Роберт Оппенгеймер, Нильс Бор, Отто Фриш, Энрико Ферми, Джон фон Нейман и др
Вместо тысячи солнц. История ядерной бомбы, рассказанная ее создателями
О. Фриш
Открытие деления ядер
Успехи, ошибки и явные неудачи нескольких ученых из различных стран придали своеобразный колорит начальному периоду изучения деления ядер. Удачное сочетание пытливой мысли и счастливого случая превратило эту волнующую идею в реальность.
Это начиналось так
В 1932 г. был открыт нейтрон. Почему, спрашивается, прошло семь лет, прежде чем было обнаружено деление ядер? Ведь деление ядер поистине поразительное явление: оно сопровождается сильной радиоактивностью, а полная ионизация от осколков деления превосходит в десятки раз ионизацию от ранее известных процессов. Почему же так долго не могли открыть деление ядер? Для ответа на этот вопрос лучше всего рассмотреть ситуацию в Европе с точки зрения физика-экспериментатора.
Исследования в Европе
В Европе было несколько лабораторий, занимавшихся ядерной физикой, но я думаю, что термин «группа» не успел еще войти в научный обиход. В то время наука развивалась благодаря разрозненным усилиям отдельных ученых, каждый из которых работал только с одним или двумя студентами и ассистентами.

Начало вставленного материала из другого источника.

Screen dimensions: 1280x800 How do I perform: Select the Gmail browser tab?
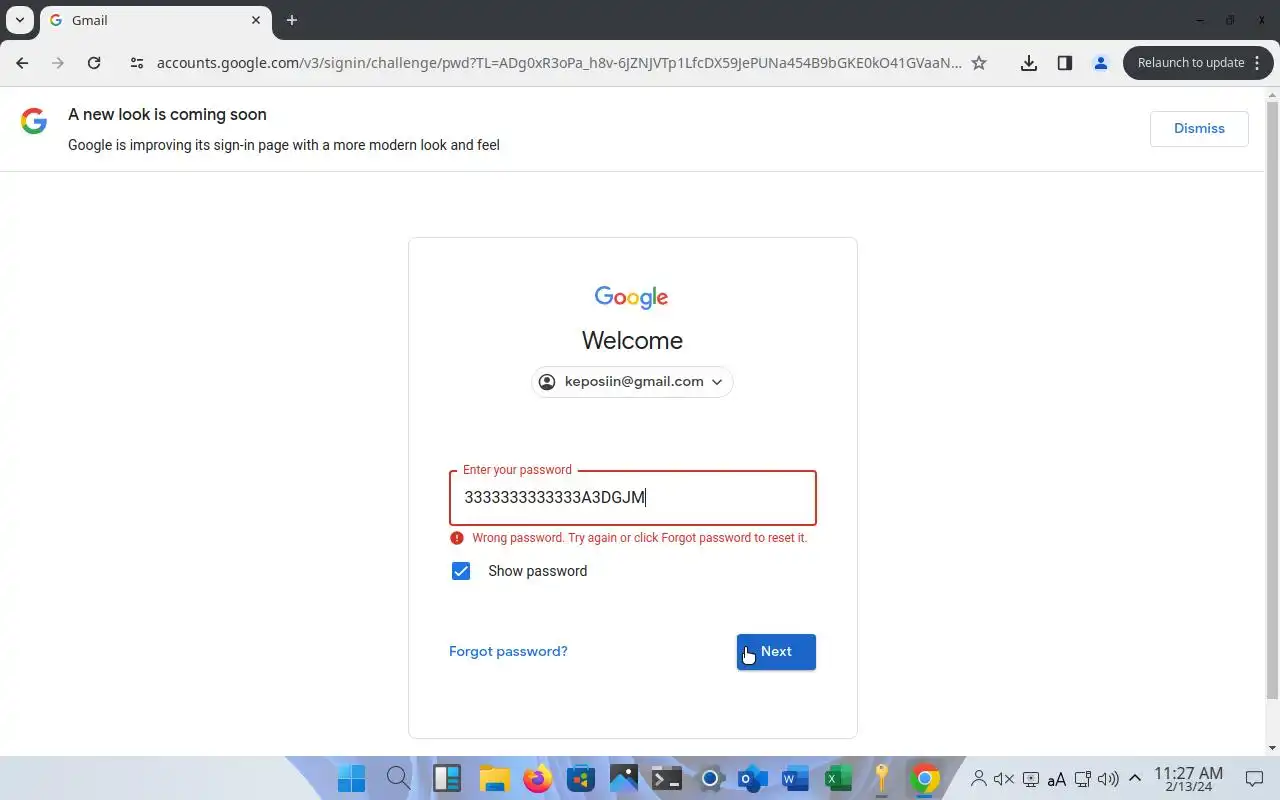pyautogui.click(x=155, y=20)
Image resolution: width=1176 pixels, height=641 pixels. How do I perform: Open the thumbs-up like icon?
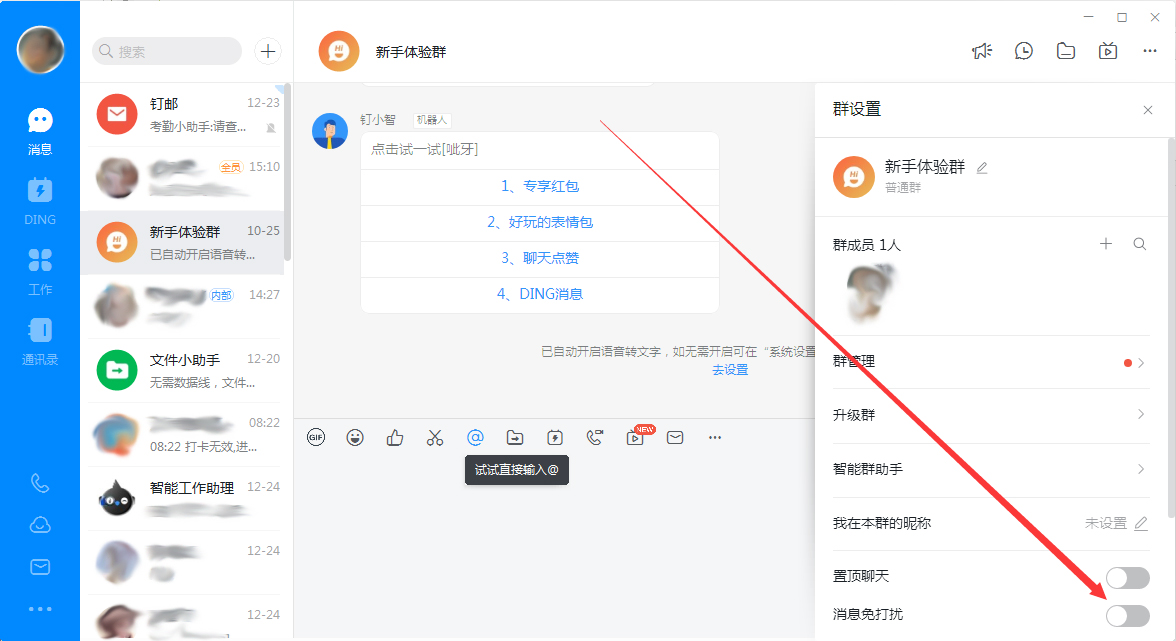pos(395,437)
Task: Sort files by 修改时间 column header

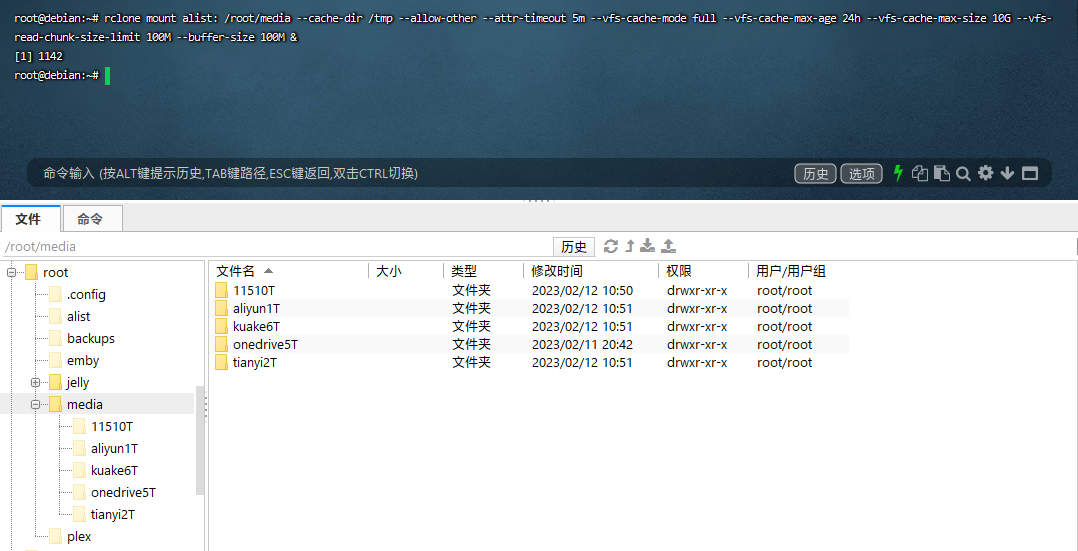Action: pyautogui.click(x=557, y=271)
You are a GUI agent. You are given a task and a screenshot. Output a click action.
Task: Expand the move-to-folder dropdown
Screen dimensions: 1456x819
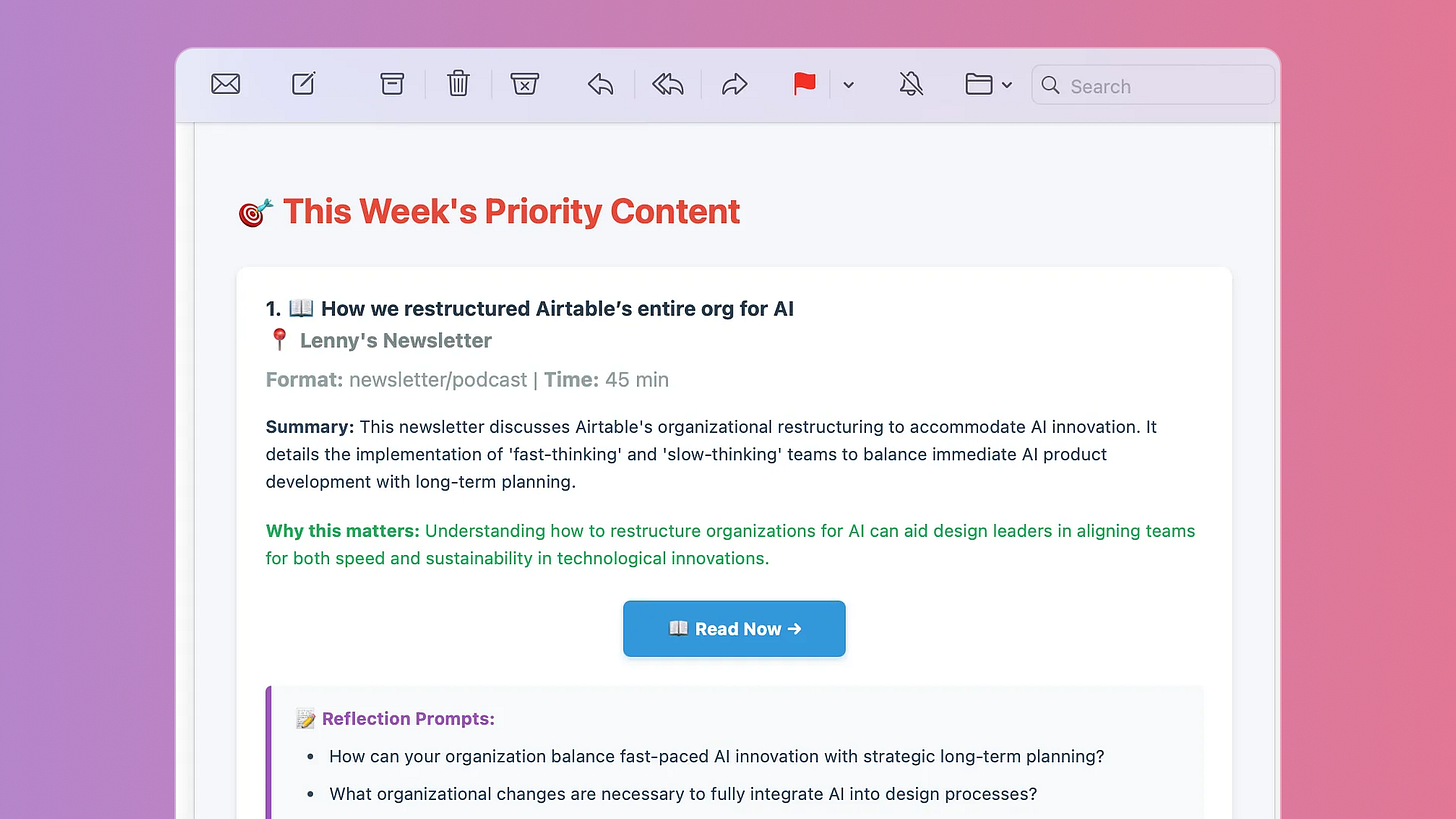pos(1008,86)
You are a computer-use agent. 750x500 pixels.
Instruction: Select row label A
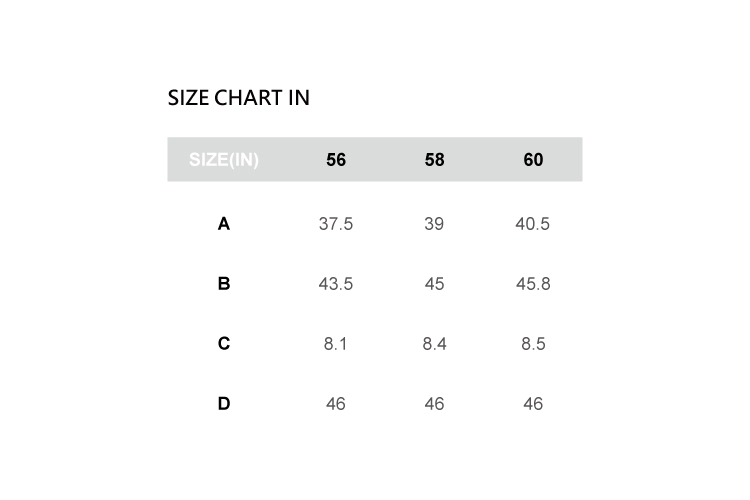[x=224, y=224]
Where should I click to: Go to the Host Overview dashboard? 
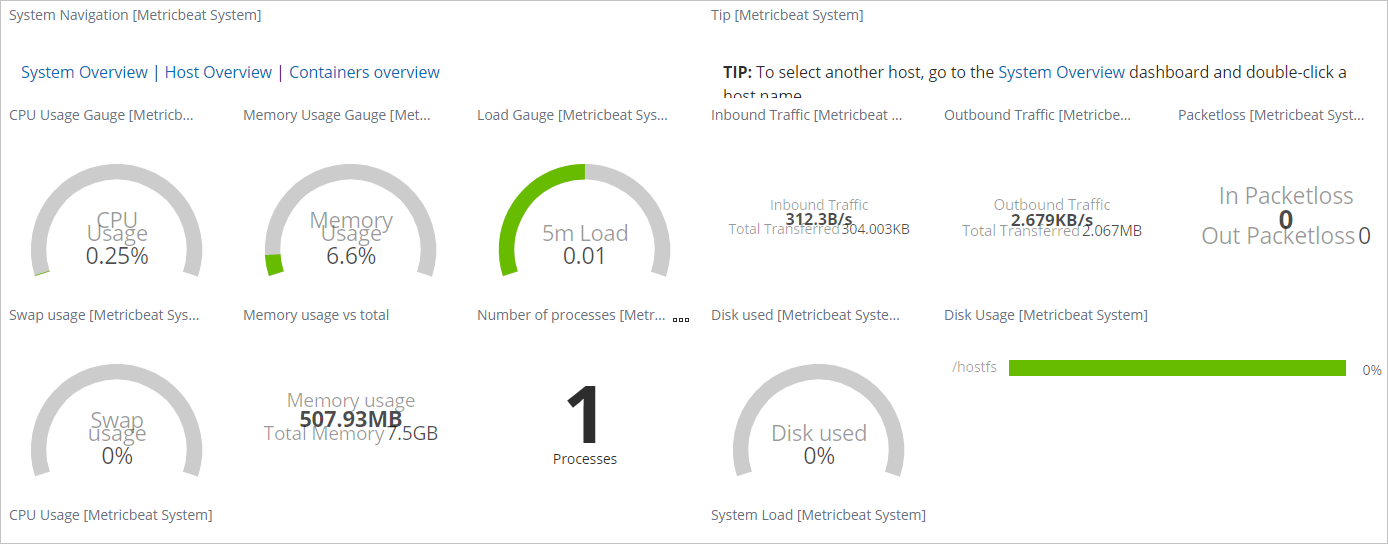click(218, 72)
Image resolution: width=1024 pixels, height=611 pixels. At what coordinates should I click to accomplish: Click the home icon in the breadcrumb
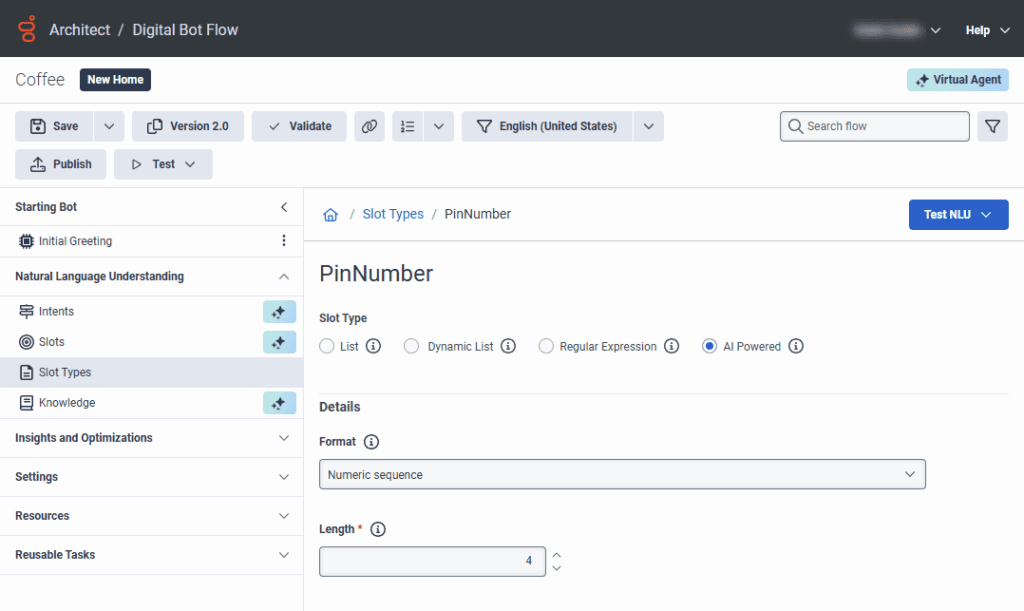click(330, 215)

В Париже имелось несколько лабораторий из числа самых активных исследовательских учреждений в Европе. Здесь была открыта радиоактивность. В Париже работала Мария Кюри (до самой кончины в 1934 г.). Ее влияние было огромным. В то время техника измерений – ионизационные камеры и электрометры – была совсем проста, та же, что и на рубеже двух столетий. Этого было вполне достаточно при измерении естественной радиоактивности элементов, но такое оборудование совершенно не отвечало требованиям, которые возникали при выполнении многих работ, посвященных исследованию деления ядер. К теории Мария Кюри относилась без особого уважения. Однажды, когда один из ее студентов, предлагая эксперимент, добавил, что физики-теоретики уверены в том, что он будет успешным, она ответила: «Это не важно, мы поставили бы этот опыт в любом случае». Возможно, из-за такого отношения к теории в этой лаборатории не открыли нейтрон.
Вторым местом, представляющим интерес, был Кембридж. Эрнесту Резерфорду, который стоит за всеми исследованиями, выполненными в Кембридже, удалось расщепить в 1919 г. атомное ядро. С 1909 г. он с особым интересом занимался вопросами обнаружения и счета отдельных ядерных частиц. Им впервые был введен сцинтилляционный метод, который был его любимым детищем. Главные достоинства работ Резерфорда заключались в простоте и безыскусственности применяемых им методов; этим можно объяснить то недоверие, с которым он относился к сложным приборам. Даже в 1932 г., когда Джон Кокрофт и Эрнест Уолтон впервые расщепили ядро с помощью искусственно ускоренных протонов, для регистрации была использована сцинтилляционная методика. К этому времени Резерфорд понял необходимость развития электронных методов счета частиц. Причиной этого явились очевидные недостатки сцинтилляционного метода: он оказался непригодным как при очень больших, так и при очень малых скоростях счета, а его надежность оставляла желать лучшего. Эти недостатки еще более заметны, если вспомнить о результатах, полученных в третьей лаборатории, а именно в венской.
В Вене начиналась моя деятельность. В то время это место было enfant terrible ядерной физики. Например, некоторые физики там утверждали, что не только азот и еще одно или два легких ядра, но практически каждое из легких ядер может быть расщеплено α-частицами и при этом вылетает значительно большее количество протонов, чем то, которое до сих пор удалось наблюдать. Я до сих пор не понимаю, как они могли прийти к таким ошибочным заключениям. Очевидно, они заставили вести подсчет числа сцинтилляций студентов, которым ничего не говорилось о предполагаемом числе отсчетов. На первый взгляд такая методика измерений кажется весьма объективной, потому что студенты свободны от каких бы то ни было предубеждений. Однако у них быстро выявилась тенденция в пользу больших чисел, так как они чувствовали, что заслужат одобрение, если обнаружат много частиц. Вполне вероятно, что неверные результаты были получены как в силу такой тенденции, так и вследствие некритического отношения к собственным результатам и желания во что бы то ни стало победить англичан.
Я хорошо помню, как в момент моего отъезда из Вены (после того как мне удалось избежать обычной участи студентов – подсчета числа сцинтилляций) мой руководитель, Карл Пшибрам, сказал мне унылым голосом: «Не сомневаюсь, что Вы скажете „им“ в Берлине, что мы вовсе не так плохи, как они о нас думают». Убедить «их» мне не удалось.